American Prophetess
© 4 March 2007
Rev. Marti Keller
Arguably the marker cultural phenomenon we’ve got going now is American Idol. On any Tuesday, Wednesday
and Thursday night, there are 50 or so million TV viewers who watch to see who Simon will trash, whose singing
performance is too pitchy or pitch perfect. And then text message in their vote, a kind of balloting I’ve
yet to
master.
I am not too proud to say I am usually among them, cheering for my favorites,
puzzling over those who seem to
slip on through by virtue of their smiles or their fashionable pouts. Never voting
mind you, but captivated by the
possibility that the bank teller from Detroit or the church choir singer from
North Carolina might get picked and go
gold.
So I report with more than a smidgen of generational disappointment, even judgment,
that last week, when the
remaining 20 young men and women were asked to name the person who inspired them
and all of them selected
family members—slim blond wives who said yes to much less pretty princes, mothers who woke them up and
forced them to go down to audition, grandmas and brothers and fiancés, I was
both predictably touched and
surprisingly disappointed.
I realized the inclination was toward a kind of this is dedicated to the one
I love moment, but the question as I
chose to hear it, was about inspiration,. Which for me invoked both the everyday
notion of practical
encouragement and the loftier notion of prophetic muse.
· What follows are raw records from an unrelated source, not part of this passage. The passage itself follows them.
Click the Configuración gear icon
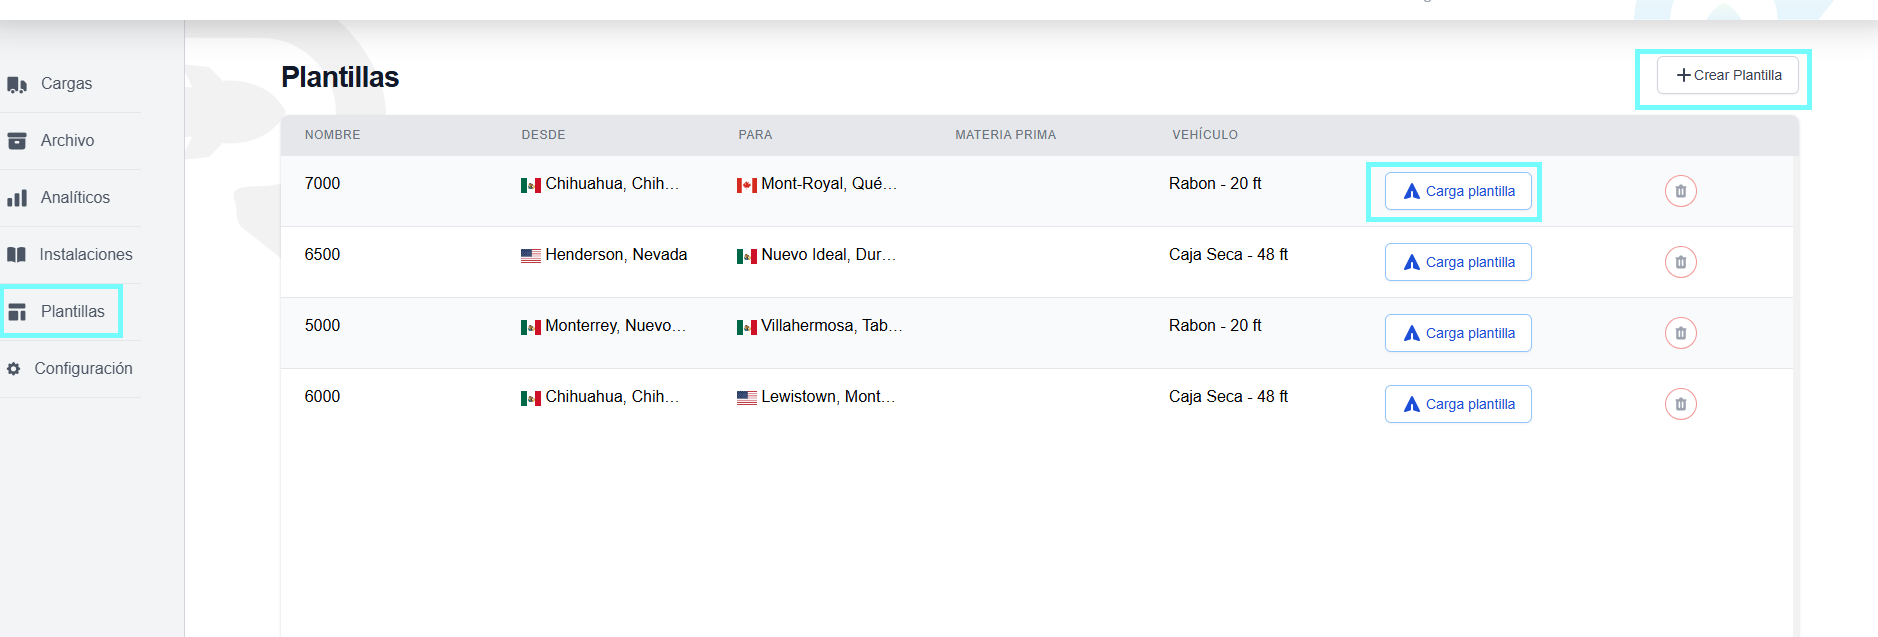click(14, 369)
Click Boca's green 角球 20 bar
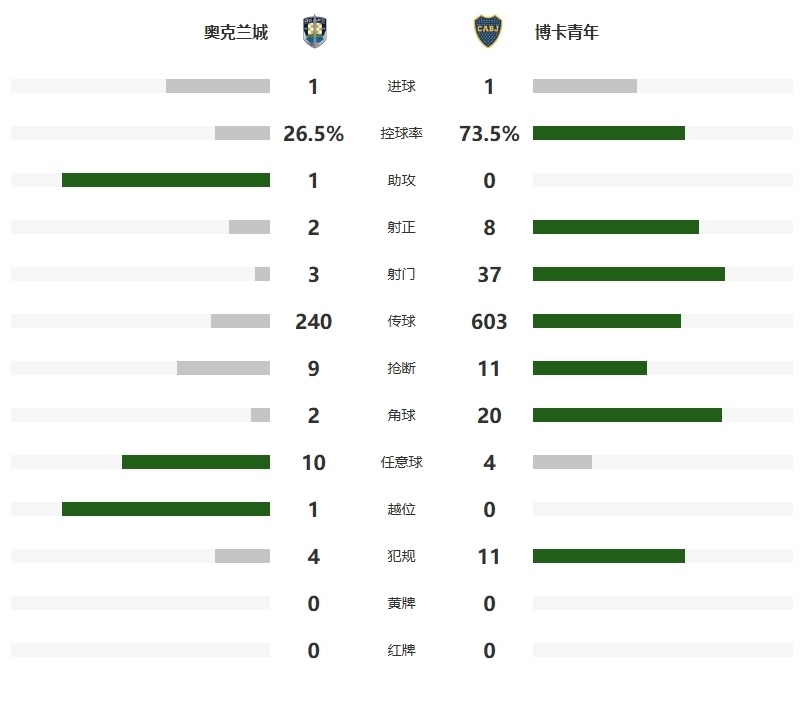Image resolution: width=804 pixels, height=710 pixels. 627,415
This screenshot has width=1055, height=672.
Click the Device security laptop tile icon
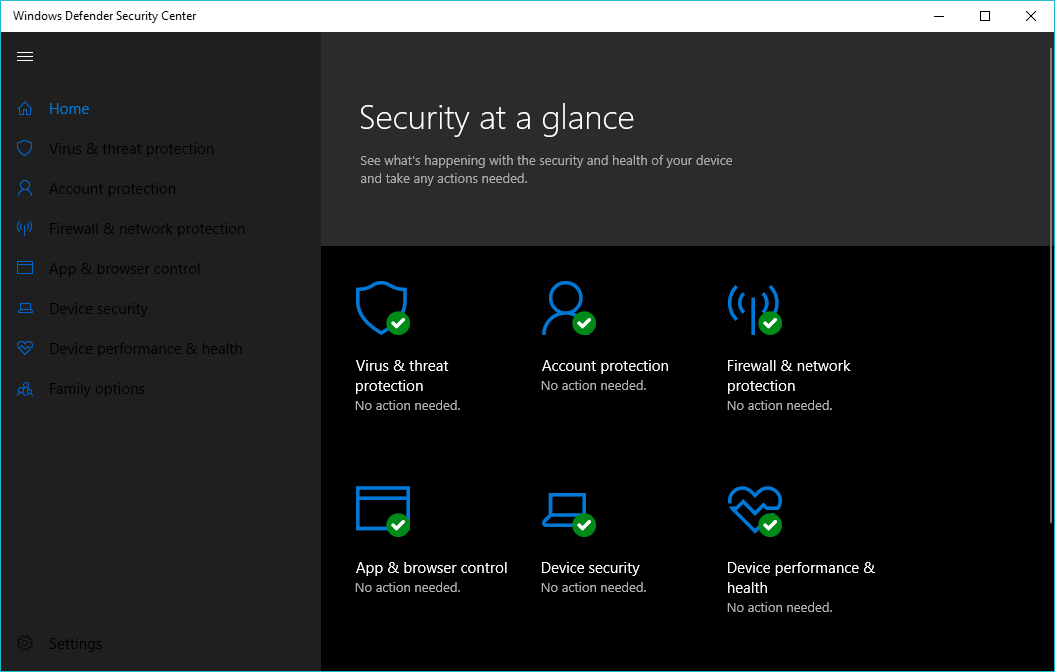(x=566, y=509)

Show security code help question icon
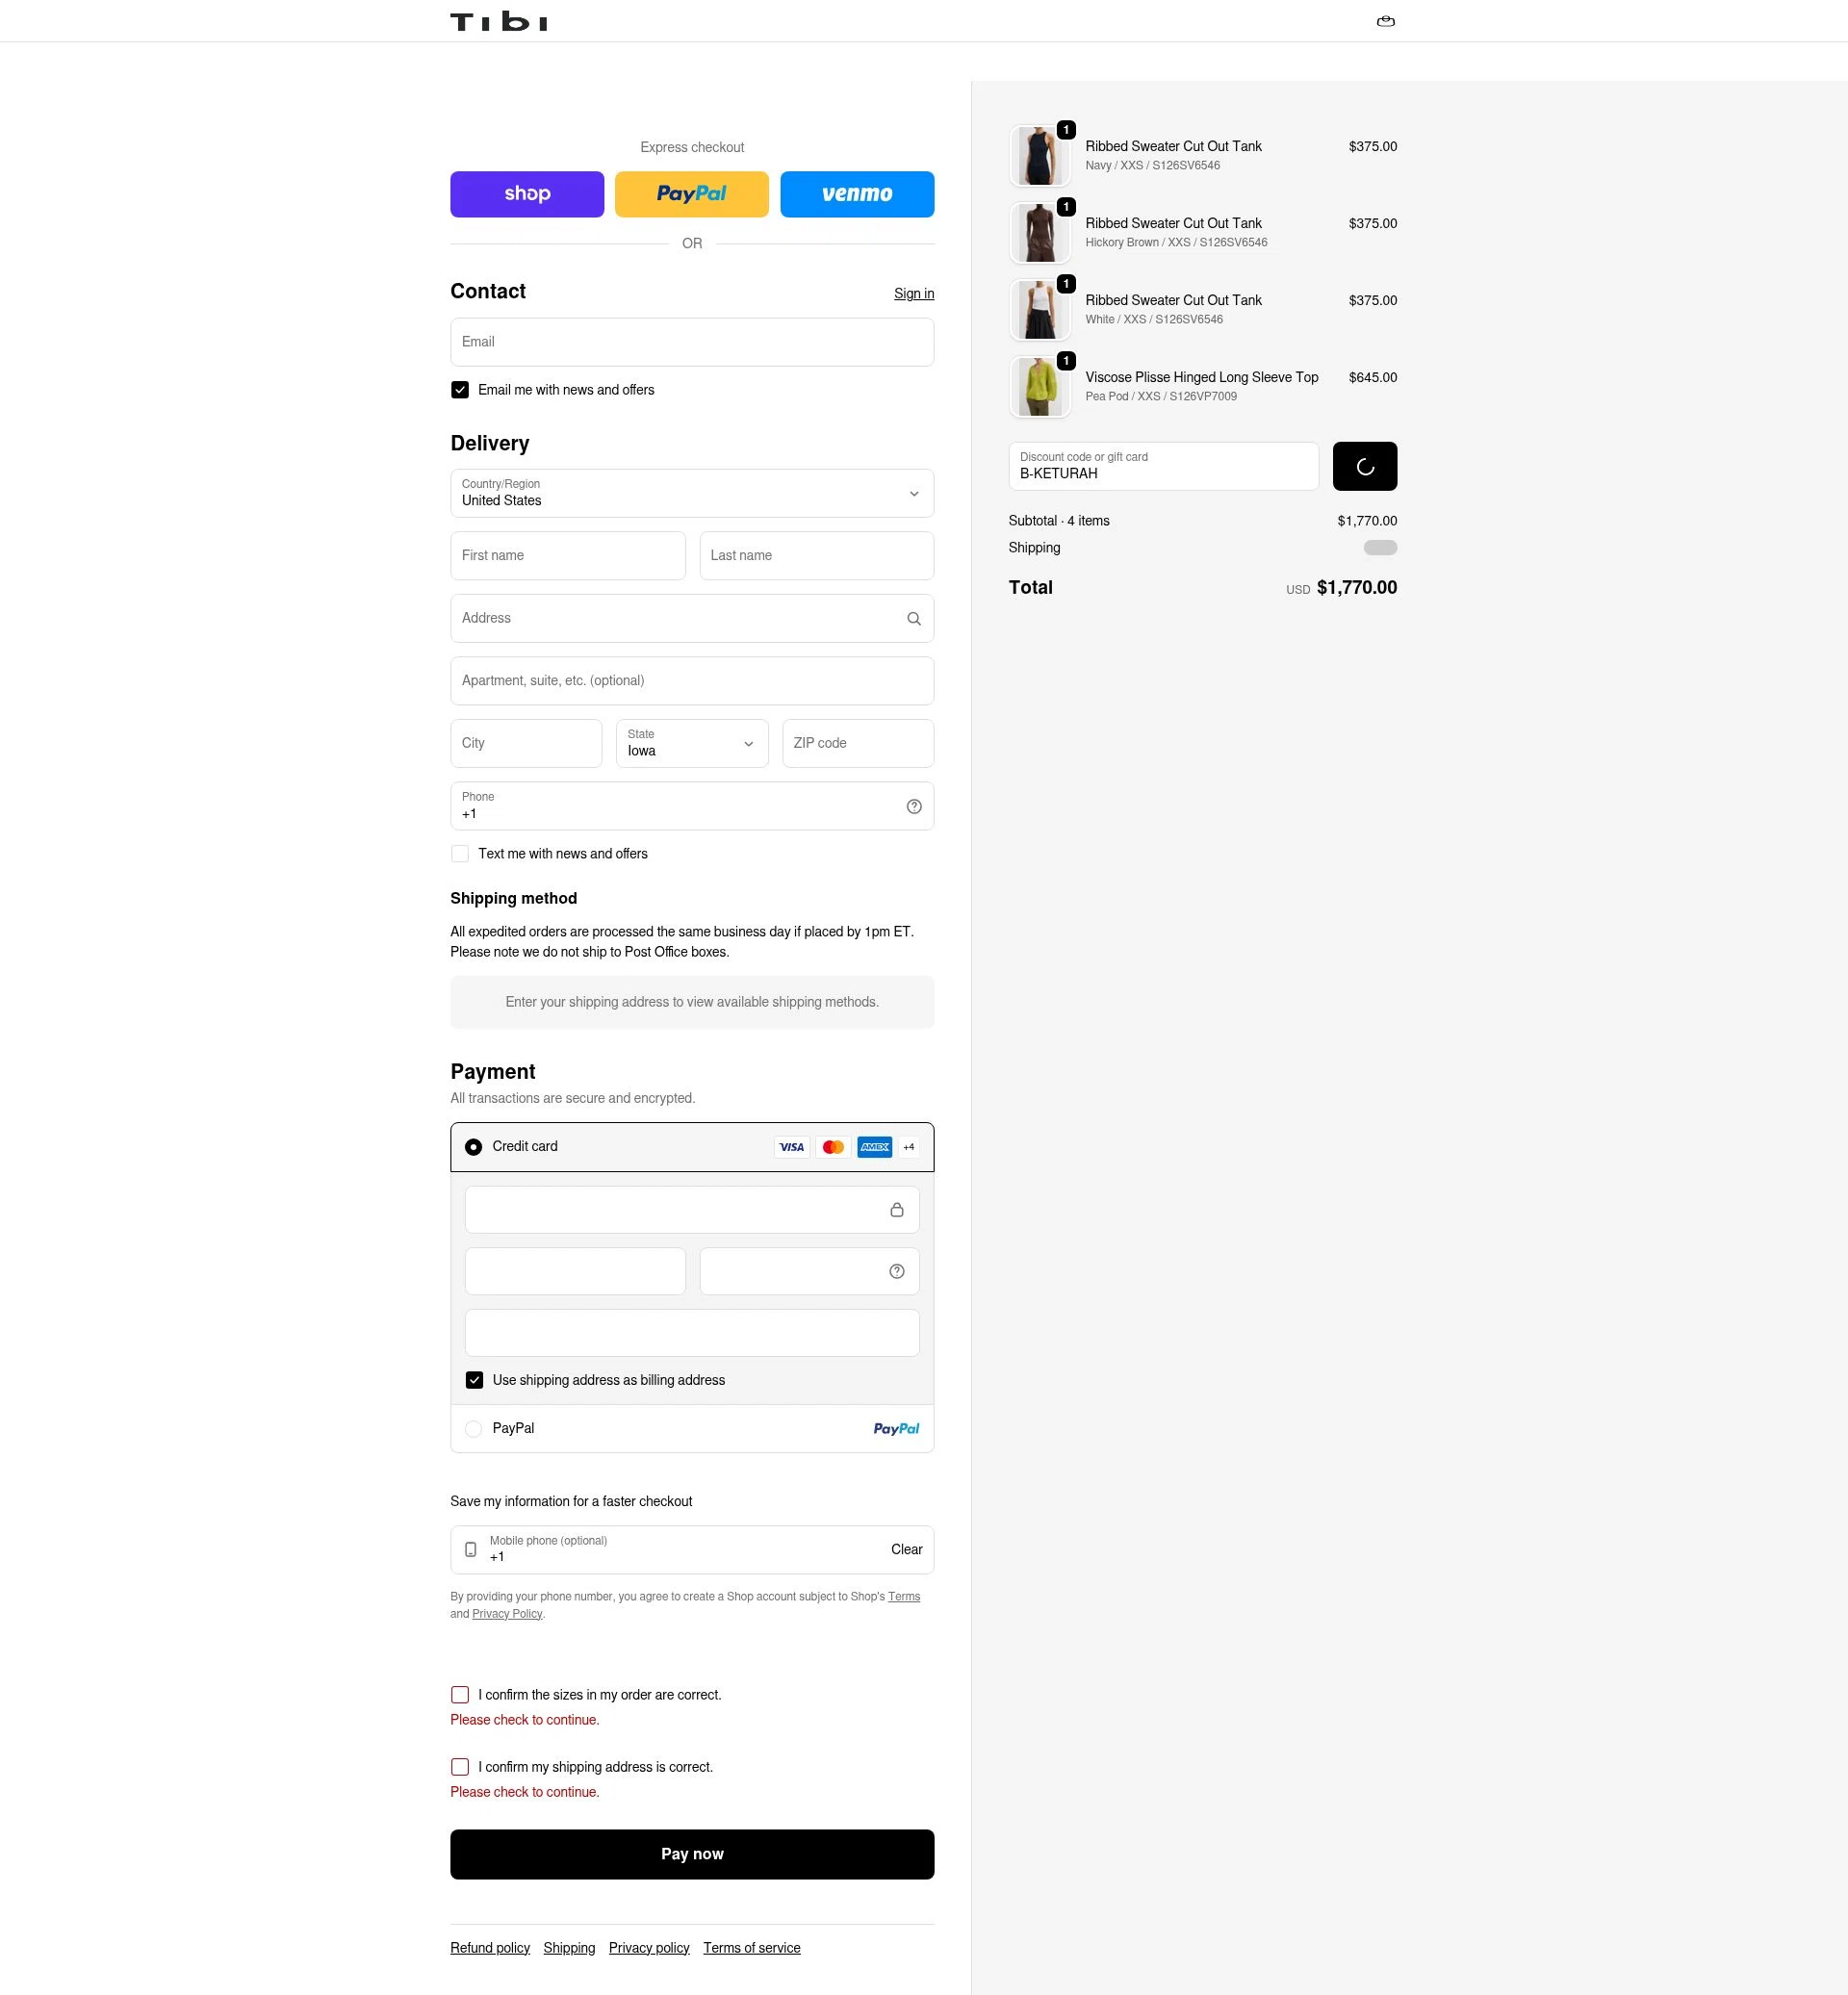pos(896,1271)
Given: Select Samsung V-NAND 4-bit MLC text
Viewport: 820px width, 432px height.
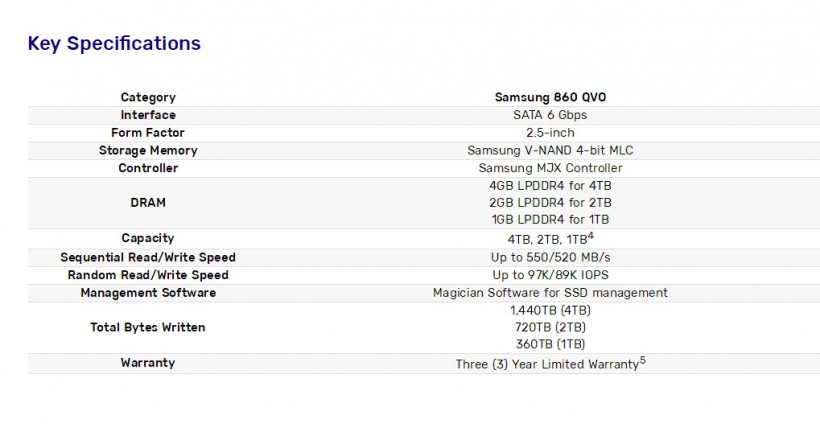Looking at the screenshot, I should point(550,151).
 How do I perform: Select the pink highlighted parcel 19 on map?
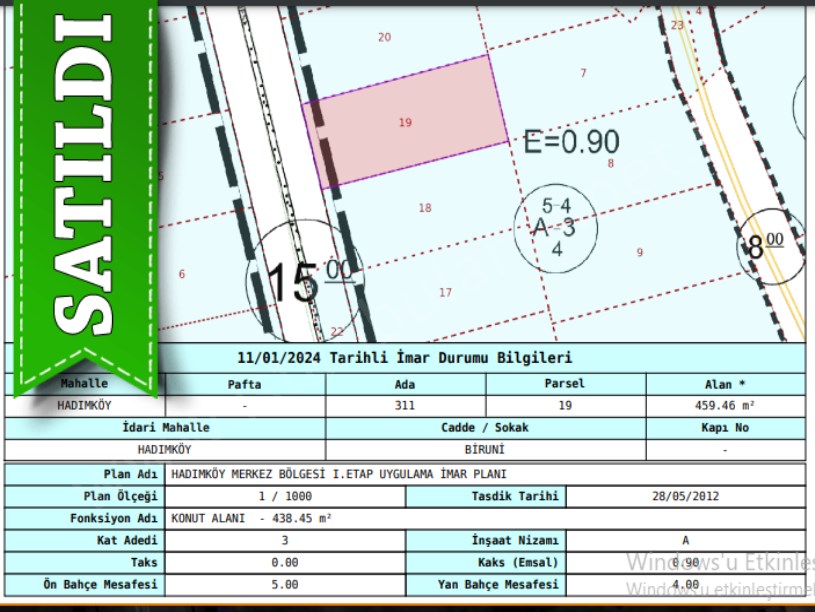406,122
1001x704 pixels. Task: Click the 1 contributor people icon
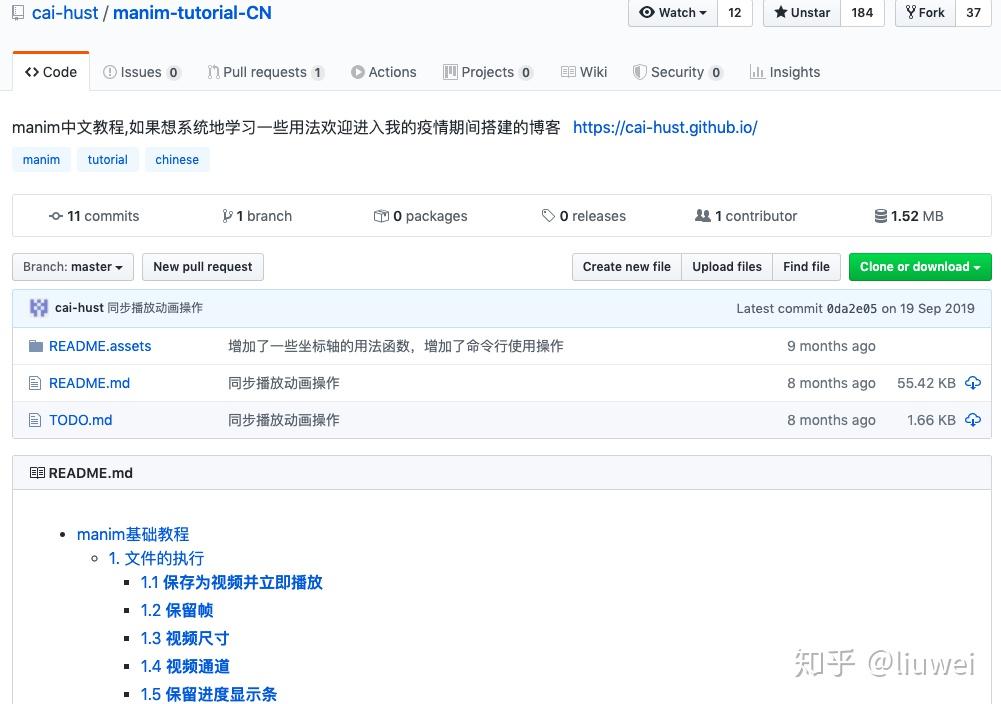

Who was the man or woman whose vision or deeds shaped them?
Ok, I know that was asking a great deal of contestants in a singing competition
as we are often reminded. But it is
my fantasy that if for some reason I was ever in the hootenanny version American
folk idol, that when my moment
came to stand in front of the camera and name my inspiration, to make my dedication,
that I would say Joni
Mitchell, whose lyrical contributions were, you must agree, ( or not) often prophetic.
Not the lines about moons and Junes and Ferris wheels, which were pleasant and
memorable, but the ones that
foretold of paving paradise and putting up parking lots, or her native Canadian
indictment of the United States, her
adopted country, that had come already to inspire so much terror in others. We
have all come, she sang, to fear
the beating of your drums. And when she urged us to imagine a cosmic change,
with bombers flying shotgun in
the sky, turning into butterflies across our nation, we knew we in the imaginative
far-seeing presence of someone
who was convicted of a better way. The stuff of Elijah and Isaiah.
Her soaring, circular words. Her singular shining prophetic presence.
Biblically speaking, there were only seven women recognized as prophets or prophetesse
:Sarah, Miriam,
Deborah, Chanah, Abigail, Chulda and Esther. In the most traditional sense, prophets
are those who are believed
to be speaking on behalf of God or other spirits. Another more expanded but accepted
definition is that a prophet
informs a religious community about what they are doing wrong, how they are deviating
from the path expected
from them, Urging them to change their ways.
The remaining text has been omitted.